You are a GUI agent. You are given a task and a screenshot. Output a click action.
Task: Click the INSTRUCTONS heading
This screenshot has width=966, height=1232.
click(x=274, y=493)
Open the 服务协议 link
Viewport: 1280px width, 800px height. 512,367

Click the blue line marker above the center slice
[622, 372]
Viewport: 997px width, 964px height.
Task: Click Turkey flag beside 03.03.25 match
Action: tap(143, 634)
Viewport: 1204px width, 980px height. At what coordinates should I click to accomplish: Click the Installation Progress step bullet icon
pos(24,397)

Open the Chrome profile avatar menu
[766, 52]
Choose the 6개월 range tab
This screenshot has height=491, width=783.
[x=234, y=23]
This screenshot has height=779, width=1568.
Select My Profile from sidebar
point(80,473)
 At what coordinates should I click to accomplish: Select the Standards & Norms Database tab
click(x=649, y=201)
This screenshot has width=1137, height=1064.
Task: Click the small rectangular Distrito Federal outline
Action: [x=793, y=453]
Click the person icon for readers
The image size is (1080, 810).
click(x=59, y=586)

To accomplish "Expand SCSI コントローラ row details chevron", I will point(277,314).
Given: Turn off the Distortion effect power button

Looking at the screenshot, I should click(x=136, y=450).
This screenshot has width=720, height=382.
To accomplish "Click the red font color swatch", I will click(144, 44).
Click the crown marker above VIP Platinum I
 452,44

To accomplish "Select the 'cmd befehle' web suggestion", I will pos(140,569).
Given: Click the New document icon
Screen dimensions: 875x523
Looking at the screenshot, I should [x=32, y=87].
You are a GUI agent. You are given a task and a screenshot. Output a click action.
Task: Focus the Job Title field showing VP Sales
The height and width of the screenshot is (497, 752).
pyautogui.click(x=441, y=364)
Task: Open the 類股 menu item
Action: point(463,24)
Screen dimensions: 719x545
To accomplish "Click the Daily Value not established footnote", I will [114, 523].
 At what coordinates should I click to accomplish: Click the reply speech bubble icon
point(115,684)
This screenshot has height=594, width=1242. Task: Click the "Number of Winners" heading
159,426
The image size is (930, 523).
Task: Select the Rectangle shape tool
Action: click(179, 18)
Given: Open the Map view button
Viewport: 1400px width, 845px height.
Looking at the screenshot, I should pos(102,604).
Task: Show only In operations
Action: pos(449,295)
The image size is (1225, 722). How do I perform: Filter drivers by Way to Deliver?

TASK: Edit all of the records, replacing "GUI agent" with "interface agent" and leaving everything else unchanged.

RESPONSE BELOW:
You are a interface agent. You are given a task and a screenshot. Output a click action.
Task: Click the INSTRUCTONS heading
This screenshot has width=966, height=1232.
click(x=274, y=493)
Open the 服务协议 link
Viewport: 1280px width, 800px height. 512,367

Click the blue line marker above the center slice
[622, 372]
Viewport: 997px width, 964px height.
Task: Click Turkey flag beside 03.03.25 match
Action: tap(143, 634)
Viewport: 1204px width, 980px height. At what coordinates should I click to accomplish: Click the Installation Progress step bullet icon
pos(24,397)

Open the Chrome profile avatar menu
[766, 52]
Choose the 6개월 range tab
This screenshot has height=491, width=783.
[x=234, y=23]
This screenshot has height=779, width=1568.
Select My Profile from sidebar
point(80,473)
 At what coordinates should I click to accomplish: Select the Standards & Norms Database tab
click(x=649, y=201)
This screenshot has width=1137, height=1064.
Task: Click the small rectangular Distrito Federal outline
Action: [x=793, y=453]
Click the person icon for readers
The image size is (1080, 810).
click(x=59, y=586)

To accomplish "Expand SCSI コントローラ row details chevron", I will point(277,314).
Given: Turn off the Distortion effect power button

Looking at the screenshot, I should click(x=136, y=450).
This screenshot has width=720, height=382.
To accomplish "Click the red font color swatch", I will click(144, 44).
Click the crown marker above VIP Platinum I
 452,44

To accomplish "Select the 'cmd befehle' web suggestion", I will pos(140,569).
Given: Click the New document icon
Screen dimensions: 875x523
Looking at the screenshot, I should [x=32, y=87].
You are a interface agent. You are given a task and a screenshot. Output a click action.
Task: Focus the Job Title field showing VP Sales
The height and width of the screenshot is (497, 752).
pyautogui.click(x=441, y=364)
Task: Open the 類股 menu item
Action: point(463,24)
Screen dimensions: 719x545
To accomplish "Click the Daily Value not established footnote", I will [114, 523].
 At what coordinates should I click to accomplish: Click the reply speech bubble icon
point(115,684)
This screenshot has height=594, width=1242. Task: Click the "Number of Winners" heading
159,426
The image size is (930, 523).
Task: Select the Rectangle shape tool
Action: click(179, 18)
Given: Open the Map view button
Viewport: 1400px width, 845px height.
Looking at the screenshot, I should pos(102,604).
Task: Show only In operations
Action: pos(449,295)
The image size is (1225, 722). How do I perform: Filter drivers by Way to Deliver?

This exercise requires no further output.